The work began before Minnesota’s doubleheader with North Dakota State on April 14. Higginbotham especially credited the work done on the tee.

“That’s where all the hitting comes from,” she said. “All the good hitters start out on the tee, and that’s where you can really concentrate on your fundamentals.

“I’ve always hit off the tee, but I spent extra time on the tee.”

She also said her time with the tee showed her exactly what she needed to do – in this case, make the swing shorter and more compact.

In addition to the tee time and extra hitting, Bernstein had Higginbotham, who is one of the taller players on the Gophers roster at just under 6 feet, widen her stance at the plate.

“Anytime you have a taller kid, they’re farther away from the strike zone when they’re completely standing up,” Bernstein said. “What we did was we widened her stance a little bit, bent her knees and almost gave her a place where she could start in the same exact muscle memory every single time she got in the box.”

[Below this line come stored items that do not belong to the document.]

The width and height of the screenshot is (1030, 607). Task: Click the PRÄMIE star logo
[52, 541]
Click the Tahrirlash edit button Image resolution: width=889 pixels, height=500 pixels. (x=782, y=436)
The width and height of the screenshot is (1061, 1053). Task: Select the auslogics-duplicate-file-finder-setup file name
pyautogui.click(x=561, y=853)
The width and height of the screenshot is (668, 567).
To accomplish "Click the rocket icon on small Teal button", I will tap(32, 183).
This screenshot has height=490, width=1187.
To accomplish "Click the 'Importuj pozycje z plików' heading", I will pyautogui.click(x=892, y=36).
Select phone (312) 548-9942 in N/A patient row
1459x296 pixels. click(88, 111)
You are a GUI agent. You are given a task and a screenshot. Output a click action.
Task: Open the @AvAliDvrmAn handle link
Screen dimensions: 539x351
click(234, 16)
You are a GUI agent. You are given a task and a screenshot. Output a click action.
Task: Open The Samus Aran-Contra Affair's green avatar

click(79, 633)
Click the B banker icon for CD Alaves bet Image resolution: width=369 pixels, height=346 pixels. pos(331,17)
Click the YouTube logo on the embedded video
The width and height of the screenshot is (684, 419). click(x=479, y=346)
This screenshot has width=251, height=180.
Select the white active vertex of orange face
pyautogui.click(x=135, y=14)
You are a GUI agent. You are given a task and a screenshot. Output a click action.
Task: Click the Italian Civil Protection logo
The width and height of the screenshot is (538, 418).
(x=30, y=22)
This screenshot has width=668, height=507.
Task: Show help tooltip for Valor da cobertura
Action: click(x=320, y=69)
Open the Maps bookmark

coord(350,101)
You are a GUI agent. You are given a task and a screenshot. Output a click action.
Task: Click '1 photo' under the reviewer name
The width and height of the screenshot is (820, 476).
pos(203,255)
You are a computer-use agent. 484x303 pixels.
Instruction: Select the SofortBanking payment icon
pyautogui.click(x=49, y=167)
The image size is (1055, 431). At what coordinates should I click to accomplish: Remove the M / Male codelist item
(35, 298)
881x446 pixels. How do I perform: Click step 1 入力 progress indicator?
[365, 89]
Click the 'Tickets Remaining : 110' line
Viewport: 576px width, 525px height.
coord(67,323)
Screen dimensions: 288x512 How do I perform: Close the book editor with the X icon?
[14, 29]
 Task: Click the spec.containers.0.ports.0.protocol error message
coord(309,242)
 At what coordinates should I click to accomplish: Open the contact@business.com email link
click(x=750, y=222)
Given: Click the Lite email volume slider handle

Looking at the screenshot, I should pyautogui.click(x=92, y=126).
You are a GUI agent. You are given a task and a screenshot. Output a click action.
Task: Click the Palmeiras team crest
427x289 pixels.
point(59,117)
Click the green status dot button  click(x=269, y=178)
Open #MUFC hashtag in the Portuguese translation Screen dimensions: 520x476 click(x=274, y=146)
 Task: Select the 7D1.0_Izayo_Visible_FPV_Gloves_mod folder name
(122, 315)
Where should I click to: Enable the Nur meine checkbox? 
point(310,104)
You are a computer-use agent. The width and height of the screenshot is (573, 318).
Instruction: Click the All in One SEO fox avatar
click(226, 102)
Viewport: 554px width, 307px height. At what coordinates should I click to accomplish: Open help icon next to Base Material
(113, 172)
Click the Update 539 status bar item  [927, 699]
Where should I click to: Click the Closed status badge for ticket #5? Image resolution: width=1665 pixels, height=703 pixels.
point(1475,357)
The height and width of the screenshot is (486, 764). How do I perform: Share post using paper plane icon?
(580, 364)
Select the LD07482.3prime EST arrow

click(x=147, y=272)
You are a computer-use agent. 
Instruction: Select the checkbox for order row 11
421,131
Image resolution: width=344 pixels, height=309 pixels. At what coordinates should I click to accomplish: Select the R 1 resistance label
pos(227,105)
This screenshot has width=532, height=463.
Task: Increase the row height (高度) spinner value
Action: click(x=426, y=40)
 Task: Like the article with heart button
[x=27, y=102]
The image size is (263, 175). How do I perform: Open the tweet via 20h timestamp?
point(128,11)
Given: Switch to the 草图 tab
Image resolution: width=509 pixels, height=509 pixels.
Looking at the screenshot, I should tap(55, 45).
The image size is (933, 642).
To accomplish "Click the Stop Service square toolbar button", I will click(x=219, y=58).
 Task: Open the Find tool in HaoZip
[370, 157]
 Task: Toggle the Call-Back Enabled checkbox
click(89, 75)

Bernstein took this approach because of Higginbotham’s past history in golf, a sport in which she was a three-time consecutive qualifier for the Florida state tournament.

“You don’t change your golf swing every single time you step into the tee box,” Bernstein said.

Although the extra plate work was important, physical effort alone did not lead to Higginbotham’s recent breakout.

She also took advantage of her ability to keep an even keel during the tough times at the plate, an outlook preached by the team’s coaches – along with the occasional baked-goods analogy.

“She got a little frustrated but not in terms of where she was doubting herself,” junior second baseman Valerie Alston said. “Megan just stuck to it and went back to basics, and look what she did.”